Evelyne de la Chenelière : Théâtre
Scène

Evelyne de la Chenelière : Théâtre

Depuis Des fraises en janvier, une pièce créée en 1999, la dramaturge Evelyne de la Chenelière pose sur la vie de ses contemporains un regard sensible et lucide. Cette année, l’auteure faisait son entrée au répertoire du TNM avec L’Imposture.

L’écriture dramatique québécoise trouve sa place dans nos théâtres… une quantité de voix et de paroles nouvelles ont pris d’assaut les scènes montréalaises, même au Théâtre Jean-Duceppe, l’a-t-on suffisamment dit, il y a davantage d’auteurs publiés, traduits, lus et montés ici et à l’étranger. On s’en réjouit. Avec raison, puisqu’il faut nous réjouir de l’acte créateur, qui est un acte généreux, courageux, engageant. On célèbre donc, depuis quelques années, "l’effervescence" du théâtre à Montréal.

Là où je cesse de me réjouir, c’est quand je constate que l’effervescence frôle l’hystérie. Le goût pour les nouveaux textes est tel que les auteurs sont poussés à écrire plus vite et davantage. En phase avec notre époque qui célèbre l’immédiateté, la nouveauté, la quantité, on crée vitement, bien sûr on note au passage, comme on parlerait d’une fatalité avec laquelle on n’a rien à voir, que les conditions de production ne sont pas idéales, mais tant pis, on croise les doigts et on espère que les spectateurs seront satisfaits. On a tellement peur que le théâtre soit exclu de sa cité, qu’il soit perçu comme s’adressant à "l’élite", qu’on assiste à une entreprise de séduction qui ne sert pas l’art (et qui ne sert pas non plus, à long terme, le spectateur). On encourage ainsi les spectateurs à avoir un rapport de consommation à la culture.

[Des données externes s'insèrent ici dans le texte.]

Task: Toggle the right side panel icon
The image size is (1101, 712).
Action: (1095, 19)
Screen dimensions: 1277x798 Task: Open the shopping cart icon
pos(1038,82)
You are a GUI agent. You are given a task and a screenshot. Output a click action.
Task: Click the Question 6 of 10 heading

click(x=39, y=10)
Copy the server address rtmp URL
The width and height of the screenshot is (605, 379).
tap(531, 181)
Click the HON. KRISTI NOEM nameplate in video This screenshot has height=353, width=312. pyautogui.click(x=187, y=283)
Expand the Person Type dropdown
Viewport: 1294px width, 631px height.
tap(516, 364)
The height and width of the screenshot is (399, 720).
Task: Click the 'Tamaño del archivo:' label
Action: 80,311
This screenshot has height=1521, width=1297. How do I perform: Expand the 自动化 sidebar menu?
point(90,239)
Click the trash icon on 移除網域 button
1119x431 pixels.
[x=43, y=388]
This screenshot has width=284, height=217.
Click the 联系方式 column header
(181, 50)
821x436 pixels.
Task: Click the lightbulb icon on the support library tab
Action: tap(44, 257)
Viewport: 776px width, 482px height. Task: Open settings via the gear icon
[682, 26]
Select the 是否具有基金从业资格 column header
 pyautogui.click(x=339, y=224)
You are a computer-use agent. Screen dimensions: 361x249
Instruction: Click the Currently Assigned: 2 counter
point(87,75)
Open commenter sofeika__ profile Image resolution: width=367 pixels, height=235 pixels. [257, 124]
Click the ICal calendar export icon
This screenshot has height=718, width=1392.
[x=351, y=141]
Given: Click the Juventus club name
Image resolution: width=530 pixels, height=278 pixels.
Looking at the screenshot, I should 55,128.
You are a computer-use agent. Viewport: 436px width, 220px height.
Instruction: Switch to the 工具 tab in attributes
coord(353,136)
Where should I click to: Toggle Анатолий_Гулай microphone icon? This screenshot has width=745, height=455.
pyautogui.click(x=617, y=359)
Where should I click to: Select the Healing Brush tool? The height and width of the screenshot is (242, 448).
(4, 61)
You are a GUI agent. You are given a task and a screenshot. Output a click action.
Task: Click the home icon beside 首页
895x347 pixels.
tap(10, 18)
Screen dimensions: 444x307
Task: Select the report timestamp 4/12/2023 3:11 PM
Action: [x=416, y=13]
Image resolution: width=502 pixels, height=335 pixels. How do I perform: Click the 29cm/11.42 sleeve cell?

Alors il est de plus en plus fréquent qu’un spectateur, pour évaluer ou même simplement parler d’un spectacle, n’ait plus d’autres repères que ce qu’il a ressenti pendant la représentation. Il aura donc un sentiment de "satisfaction" s’il sent qu’il a été "touché" et qu’il s’est senti "concerné". Plus grave encore, certains critiques qui tendent à y aller du même discours, se limitant au billet d’humeur, nous font croire que ce regard sur l’art est juste, approprié, légitime et intelligent. Comment, si on se limite à ce type d’analyse, prétendre à une si grande "santé" de notre théâtre? Comment nous féliciter de cette profusion de pièces écrites chaque année sans nous demander pourquoi nous avons tant de mal à bâtir un répertoire québécois contemporain?

Raconter une histoire, même habilement, ce n’est pas, selon moi, de l’écriture. La véritable écriture ne peut pas être celle d’un théâtre "efficace" qui garantisse "satisfaction" au spectateur-consommateur. Je souhaite que, dans dix ans, notre constat ne soit pas limité à nous réjouir d’un "foisonnement" d’auteurs, mais qu’il atteste d’une dramaturgie qui s’inscrit dans notre littérature, faite pour durer, faite pour qu’on y retourne, faite pour en reconnaître la portée des décennies plus tard.